Mitch O’Connell Leave It To Beaver Monster Shirts

Today’s final suggestion in The 2018 PopCult Gift Guide is the perfect gift for the die-hard fan of Leave it to Beaver, or also a great gift for fans of early 1960s gross-out monsters like Rat Fink.  It’s shirts (T Shirts or Sweatshirts–you pick) based on “Sweatshirt Monsters,” a 1962 episode of Leave it To Beaver.

In case you don’t remember this particular episode, here’s a synopsis from “Huggo” at IMDB

Beaver, Richard, Whitey and Alan are all excited about the new sweatshirts they have each purchased, each one which has a different monster face on it. Although he is not the one who comes up with the idea and is the one least amenable to it, Beaver ultimately agrees with a group pact that they will each wear their sweatshirt to school the next day. They figure that if they all do, they won’t, in their terminology, get “clobbered” by the teachers.

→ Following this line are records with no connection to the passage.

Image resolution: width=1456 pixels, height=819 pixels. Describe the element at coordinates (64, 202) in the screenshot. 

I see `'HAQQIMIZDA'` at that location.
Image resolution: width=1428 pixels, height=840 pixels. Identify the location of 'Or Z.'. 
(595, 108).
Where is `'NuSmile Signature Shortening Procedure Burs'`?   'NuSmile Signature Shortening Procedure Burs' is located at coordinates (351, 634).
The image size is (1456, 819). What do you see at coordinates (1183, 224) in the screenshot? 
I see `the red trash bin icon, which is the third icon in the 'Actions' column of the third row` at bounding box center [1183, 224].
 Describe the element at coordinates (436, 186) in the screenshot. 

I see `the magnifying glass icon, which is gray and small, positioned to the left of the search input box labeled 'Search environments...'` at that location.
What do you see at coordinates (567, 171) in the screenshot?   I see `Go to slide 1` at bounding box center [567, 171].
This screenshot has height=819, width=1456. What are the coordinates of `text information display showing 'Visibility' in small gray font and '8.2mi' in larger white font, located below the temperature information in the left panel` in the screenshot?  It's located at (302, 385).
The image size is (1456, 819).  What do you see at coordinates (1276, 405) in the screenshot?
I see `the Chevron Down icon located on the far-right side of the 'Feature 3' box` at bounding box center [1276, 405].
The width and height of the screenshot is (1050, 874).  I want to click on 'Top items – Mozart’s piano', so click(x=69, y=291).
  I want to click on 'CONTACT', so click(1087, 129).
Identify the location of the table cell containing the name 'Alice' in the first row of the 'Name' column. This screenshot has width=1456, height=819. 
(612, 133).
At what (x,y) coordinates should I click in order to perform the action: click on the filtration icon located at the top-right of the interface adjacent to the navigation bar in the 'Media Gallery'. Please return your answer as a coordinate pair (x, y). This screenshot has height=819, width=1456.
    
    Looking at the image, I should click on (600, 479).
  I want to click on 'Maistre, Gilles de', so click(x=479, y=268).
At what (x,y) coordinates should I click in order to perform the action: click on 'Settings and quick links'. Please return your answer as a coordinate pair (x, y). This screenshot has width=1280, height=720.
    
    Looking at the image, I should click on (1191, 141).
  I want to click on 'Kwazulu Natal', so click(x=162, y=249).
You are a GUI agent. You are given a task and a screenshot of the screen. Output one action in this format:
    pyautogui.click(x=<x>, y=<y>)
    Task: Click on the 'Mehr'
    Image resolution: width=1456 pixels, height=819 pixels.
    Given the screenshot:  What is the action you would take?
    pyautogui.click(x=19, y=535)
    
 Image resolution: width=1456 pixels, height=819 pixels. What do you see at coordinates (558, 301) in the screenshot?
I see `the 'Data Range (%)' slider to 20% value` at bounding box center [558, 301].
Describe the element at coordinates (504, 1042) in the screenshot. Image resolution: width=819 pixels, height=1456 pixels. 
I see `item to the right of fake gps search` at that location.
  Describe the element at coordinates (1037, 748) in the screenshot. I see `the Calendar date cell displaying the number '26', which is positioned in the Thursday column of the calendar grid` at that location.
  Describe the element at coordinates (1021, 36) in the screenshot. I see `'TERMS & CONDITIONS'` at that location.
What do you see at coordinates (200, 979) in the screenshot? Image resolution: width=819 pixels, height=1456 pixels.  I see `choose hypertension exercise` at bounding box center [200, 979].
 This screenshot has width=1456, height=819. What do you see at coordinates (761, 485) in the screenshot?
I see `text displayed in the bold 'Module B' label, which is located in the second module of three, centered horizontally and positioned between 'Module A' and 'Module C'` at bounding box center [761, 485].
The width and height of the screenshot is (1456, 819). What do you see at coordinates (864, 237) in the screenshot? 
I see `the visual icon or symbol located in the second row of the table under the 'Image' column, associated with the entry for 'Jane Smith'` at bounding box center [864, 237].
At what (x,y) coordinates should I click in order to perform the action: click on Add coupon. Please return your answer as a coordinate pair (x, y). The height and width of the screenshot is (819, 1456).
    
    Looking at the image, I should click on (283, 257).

Although they can’t force Beaver to return the sweatshirt which they detest, Ward and June can demand that Beaver not wear the sweatshirt to school, or so they believe. When Beaver leaves the house, he is wearing a regular shirt. But once outside, he takes off that shirt and has his monster sweatshirt underneath. When he arrives in class, he finds that the sweatshirt causes much commotion, especially as he is the only one of the four wearing it.

Not only does Beaver feel like he will get into much trouble, but he also feels betrayed by his friends for them not sticking to the pact. He ultimately learns that good judgment trumps promises made.

Now, even though I was not a huge fan of Leave It To Beaver, that episode stuck with me. I always wondered if there were ever any attempt to market these designs on real shirts (seriously, I was just talking about this with a friend a few months ago).

It always seemed like a golden marketing opportunity missed, but with the nascent state of pop culture licensing back then, and the fact that the attitude of the show being that designs like this were borderline evil, it never came to be.

Now my buddy from Chicago (who I haven’t seen in person for over thirty years), Mitch O’Connell, has done something about the situation. Here’s what Mitch says:

If you never saw the peewee version of ‘The Wild Ones’ on tv and are a little confused about what I’m yacking about, watch it for free.

I did see it as a youth, and immediately salivated over the surfin’ wild Rat Fink-like graphics, but sadly, they only existed in tv land. According to Tony ‘Wally’ Dow, a talented stagehand actually painted the iconic incredibly icky shirts that you see hanging in the window at Tildens. It took me 56 years to get around to doing my best to replicate those cool duds, and through Threadless, you can finally get all four Beaver horror heads printed on pretty much whatever your heart desires, including grey sweatshirts!

So if you go to Mitch’s Threadless store, you can purchase your favorite design (or all four) on an almost infinite variety of garments, in a rainbow of colors. You’ll also find a bunch of other cool designs by Mitch there. Best of all, you can pretend that they’re gifts, but actually keep them for yourself because they’re so cool.